UPDATE: Behold the power of the KSK bully pulpit! They shipped my bag.
Ordered my official NFL required ALL CLEAR bag in mid-August, three weeks before the season started. Specifically ordered the more expensive required ALL CLEAR High-End Messenger because A) it had a shoulder strap and B) it wasn’t on backorder unlike the Clear Reusable Bag or the Clear Messenger Basic Tote Bag.
“This item will ship no later than Friday, September 20th.”
“You will receive another email containing tracking information once your order ships.”
LIES! DAMN, STINKING LIES! It’s September 23 and I have no idea where my damn new required ALL CLEAR bag is. It’s bad enough we’re losing all sense of privacy and being treated like criminals for attending an NFL game, but even when we try to go along with their new asinine guidelines, we’re being played for a sucker. The bag I ordered? It’s no longer even listed in the NFL ALL CLEAR Shop.
So let’s be ALL CLEAR on the timeline:
1) New bag restriction rules announced in June.
2) Merchandise added to shop in July, all of which is already on backorder with notation that it will ship by September 20, 2013. (Week Three of the season and too late for the opening kickoffs.)
3) I decide to wait and see if more bags are added to avoid a delay.
4) Patience rewarded in August before the season starts when new ALL CLEAR bag styles listed for sale that are not on backorder.
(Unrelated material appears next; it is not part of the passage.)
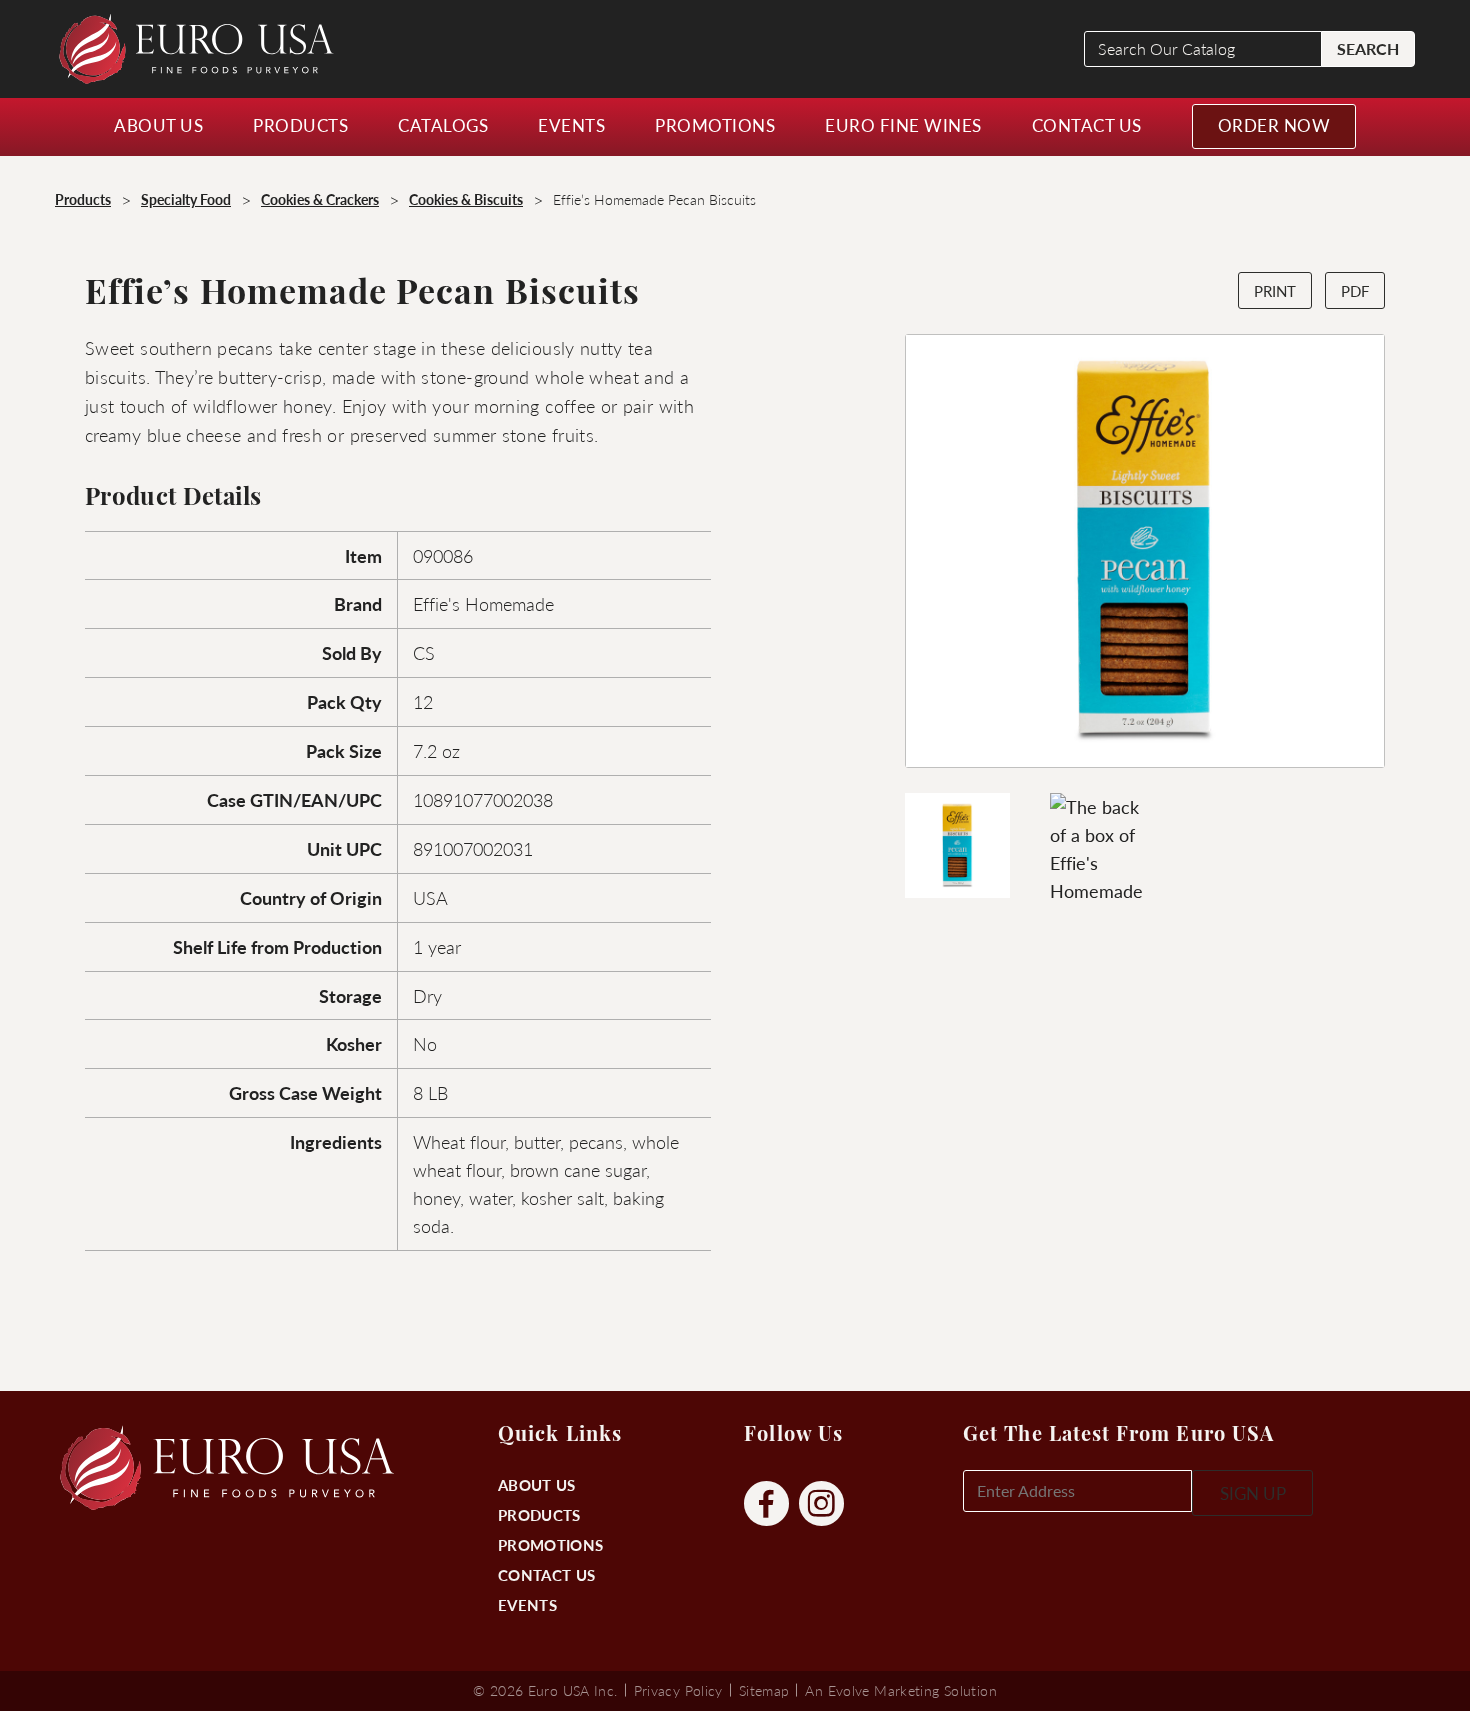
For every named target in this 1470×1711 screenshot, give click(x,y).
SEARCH (1368, 48)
5) Bag purchased with remaining NFL Shop gift certificate balance. Feels like I won one here by not actually spending any of my own money on the ALL CLEAR bag.
6) Purchase notification email sent out within seconds of purchase gives September 20 as latest ship date, negates strategy to have an ALL CLEAR bag before the season starts. DOH!
6) September 23, still no shipping notification of league approved ALL CLEAR bag in my mailbox.
Week Four is here. Were I a fan heading to London for the Pittsburgh-Minnesota game — Boy do I feel like I dodged a bullet deciding against traveling to see my beloved Steelers in a battle against the Vikings to decide which team wanted to finally win their first game of the season more! — I wouldn’t have my required ALL CLEAR bag in time to reach the security line at Wembley Stadium. Imagine how much fun it would have been walking around one of the world’s premiere cosmopolitan cities, thousands of miles from home, with all my personal belongings in a Ziploc bag, American yokels abroad stereotype be damned!
In addition to not having my personal ALL CLEAR bag ready for my cancelled trip to London, the lack of my ALL CLEAR bag is hurting my KSK post schedule. Had it all planned out after I made my own ALL CLEAR bag back in June. I was going to stuff my new official ALL CLEAR bag with as many tampons and maxi pads as I could and have a contest to see if anyone could guess the number of feminine supplies fit into it, much like a jellybean jar. We’d all have a good laugh, the winner would get a large supply of tampons and maxi pads and a new bag, and we’d be able to mock just how colossally stupid the new rules are for fans before the season even started. Nope.
No bag, no jokes. No sign of protest for a bag I cannot even get my hands on. Clever move, NFL.